According to a new study published in the upcoming issue of Psychological Science, people who tend to believe in conspiracy theory are also more likely to be climate change deniers:
Believing that climate change isn't happening or that it's not human-caused requires a belief that thousands of climate scientists around the world are lying outright, Lewandowsky and his colleagues wrote in their new paper. Conspiracy theory beliefs are known to come in clusters — someone who thinks NASA faked the moon landing is more likely to accept the theory that 9/11 was an inside job, for example. So Lewandowsky and his colleagues created an online survey and asked eight mostly pro-science blogs and five climate-skeptic blogs to post a link to the survey for their readers. The respondents were self-selecting, but highly motivated to care about climate science, the researchers noted.

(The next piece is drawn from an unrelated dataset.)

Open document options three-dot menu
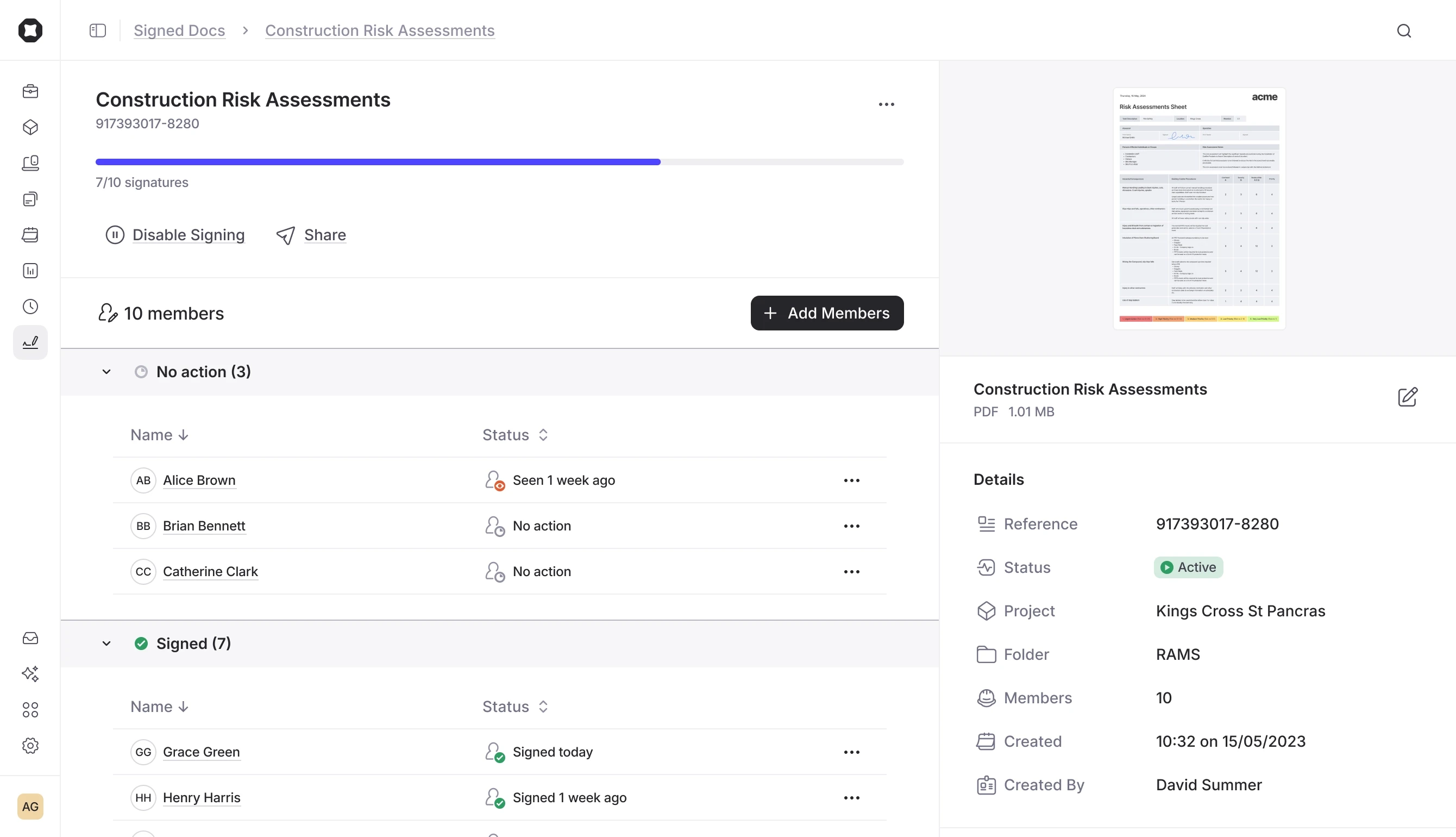The width and height of the screenshot is (1456, 837). 886,104
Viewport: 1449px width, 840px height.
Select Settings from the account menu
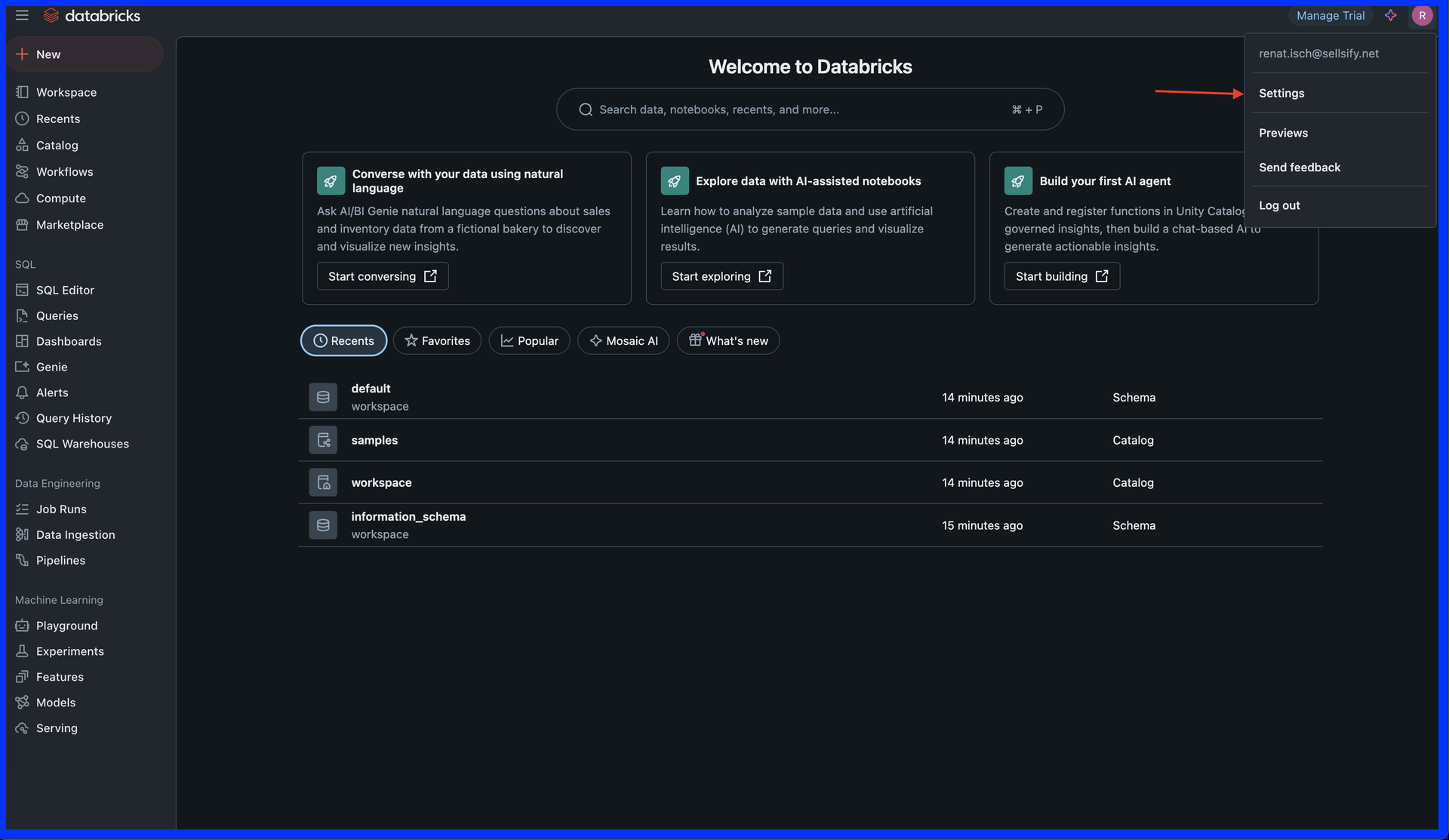[1281, 93]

The responses came only from the eight pro-science blogs, the researchers reported. Of 1,145 usable survey responses, the researchers found that support for free-market, laissez-faire economics was linked to a rejection of climate change. A tendency to believe other conspiracy theories was also linked to denial of climate change. Finally, climate-change deniers were more likely than others to say that other environmental problems have been solved, indicating a dismissive attitude toward "green" causes.
And as you can expect, the findings of this study sparked its own conspiracy theory. Stephanie Pappas of LiveScience has the story: Link
None of the skeptic blogs actually posted the survey link. There are comments in the blogs that did post it openly discussing how its meant to associate 'deniers' with conspiracy theorists. Also, IT WAS AN INTERNET QUESTIONNAIRE.
Of the respondents who were 'deniers', half of them held positions inconsistent with the majority of the skeptic blog community. The large majority of 'conspiracy theorists' fell into this group. If you remove those who are inconsistent, then the 'denier' and 'believer' communities aren't too different.
It's funny because this is exactly the sort of thing that the skeptics complain about: the problems with the research are not intentional, but negligent. If they invited a denier who had views even slightly more rational than Sen. Inhofe, they could have done a legitmate study.
Apparently one skeptic site DID post the survey. Roger Pielke Jr received the survey but was skeptical that it could be rigorous. And it looks like the results could easily be gamed by malicious survey respondents.
It's true of all of us to some extent of course, we often dismiss things as irrelevant because we emotionally don't like them . . . the problem is not so much that climate change skeptics ignore the evidence in forming their own views, it's that so many of them seem to have powerful and influential positions. It's vested interest in politics and the media that's the real problem.